Extracted records:
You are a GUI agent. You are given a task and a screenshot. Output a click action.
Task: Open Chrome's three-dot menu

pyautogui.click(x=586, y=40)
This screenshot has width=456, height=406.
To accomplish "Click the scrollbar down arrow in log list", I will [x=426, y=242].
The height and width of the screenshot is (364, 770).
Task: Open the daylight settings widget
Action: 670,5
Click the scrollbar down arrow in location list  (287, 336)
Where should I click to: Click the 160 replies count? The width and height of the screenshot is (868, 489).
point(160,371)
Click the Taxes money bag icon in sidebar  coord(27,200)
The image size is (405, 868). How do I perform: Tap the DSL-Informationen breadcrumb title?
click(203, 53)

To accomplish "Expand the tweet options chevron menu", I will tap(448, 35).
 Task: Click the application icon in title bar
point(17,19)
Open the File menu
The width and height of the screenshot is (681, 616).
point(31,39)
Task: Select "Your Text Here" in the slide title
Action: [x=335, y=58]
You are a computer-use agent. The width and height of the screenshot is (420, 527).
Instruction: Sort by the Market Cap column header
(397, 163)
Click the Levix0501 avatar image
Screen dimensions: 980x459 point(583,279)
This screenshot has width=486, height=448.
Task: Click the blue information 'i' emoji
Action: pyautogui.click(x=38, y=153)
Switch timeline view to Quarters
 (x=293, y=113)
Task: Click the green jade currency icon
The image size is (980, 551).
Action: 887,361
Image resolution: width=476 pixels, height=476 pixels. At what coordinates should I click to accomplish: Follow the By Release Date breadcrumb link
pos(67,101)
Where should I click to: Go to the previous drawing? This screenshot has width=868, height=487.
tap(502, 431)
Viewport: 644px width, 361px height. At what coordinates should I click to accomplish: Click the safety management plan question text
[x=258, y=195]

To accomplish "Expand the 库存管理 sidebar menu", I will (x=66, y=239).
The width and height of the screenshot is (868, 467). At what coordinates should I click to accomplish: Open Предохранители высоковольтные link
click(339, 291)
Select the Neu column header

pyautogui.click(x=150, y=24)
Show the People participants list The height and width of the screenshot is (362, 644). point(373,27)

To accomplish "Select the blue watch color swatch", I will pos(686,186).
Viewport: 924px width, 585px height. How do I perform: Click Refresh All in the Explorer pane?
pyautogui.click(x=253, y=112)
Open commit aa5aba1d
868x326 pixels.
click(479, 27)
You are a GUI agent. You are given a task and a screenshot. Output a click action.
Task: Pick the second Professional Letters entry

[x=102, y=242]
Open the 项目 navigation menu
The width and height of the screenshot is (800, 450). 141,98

== WHAT YOU HAVE TO DO ==
Output every line of the data again, exactly.

== YOUR SOLUTION ==
You are a GUI agent. You are given a task and a screenshot. Output a click action.
Task: Open Chrome's three-dot menu

pyautogui.click(x=586, y=40)
This screenshot has width=456, height=406.
To accomplish "Click the scrollbar down arrow in log list", I will [x=426, y=242].
The height and width of the screenshot is (364, 770).
Task: Open the daylight settings widget
Action: 670,5
Click the scrollbar down arrow in location list  (287, 336)
Where should I click to: Click the 160 replies count? The width and height of the screenshot is (868, 489).
point(160,371)
Click the Taxes money bag icon in sidebar  coord(27,200)
The image size is (405, 868). How do I perform: Tap the DSL-Informationen breadcrumb title?
click(203, 53)

To accomplish "Expand the tweet options chevron menu", I will tap(448, 35).
 Task: Click the application icon in title bar
point(17,19)
Open the File menu
The width and height of the screenshot is (681, 616).
point(31,39)
Task: Select "Your Text Here" in the slide title
Action: [x=335, y=58]
You are a computer-use agent. The width and height of the screenshot is (420, 527).
Instruction: Sort by the Market Cap column header
(397, 163)
Click the Levix0501 avatar image
Screen dimensions: 980x459 point(583,279)
This screenshot has width=486, height=448.
Task: Click the blue information 'i' emoji
Action: pyautogui.click(x=38, y=153)
Switch timeline view to Quarters
 (x=293, y=113)
Task: Click the green jade currency icon
The image size is (980, 551).
Action: 887,361
Image resolution: width=476 pixels, height=476 pixels. At what coordinates should I click to accomplish: Follow the By Release Date breadcrumb link
pos(67,101)
Where should I click to: Go to the previous drawing? This screenshot has width=868, height=487.
tap(502, 431)
Viewport: 644px width, 361px height. At what coordinates should I click to accomplish: Click the safety management plan question text
[x=258, y=195]

To accomplish "Expand the 库存管理 sidebar menu", I will (x=66, y=239).
The width and height of the screenshot is (868, 467). At what coordinates should I click to accomplish: Open Предохранители высоковольтные link
click(339, 291)
Select the Neu column header

pyautogui.click(x=150, y=24)
Show the People participants list The height and width of the screenshot is (362, 644). point(373,27)

To accomplish "Select the blue watch color swatch", I will pos(686,186).
Viewport: 924px width, 585px height. How do I perform: Click Refresh All in the Explorer pane?
pyautogui.click(x=253, y=112)
Open commit aa5aba1d
868x326 pixels.
click(479, 27)
You are a GUI agent. You are given a task and a screenshot. Output a click action.
Task: Pick the second Professional Letters entry

[x=102, y=242]
Open the 项目 navigation menu
The width and height of the screenshot is (800, 450). 141,98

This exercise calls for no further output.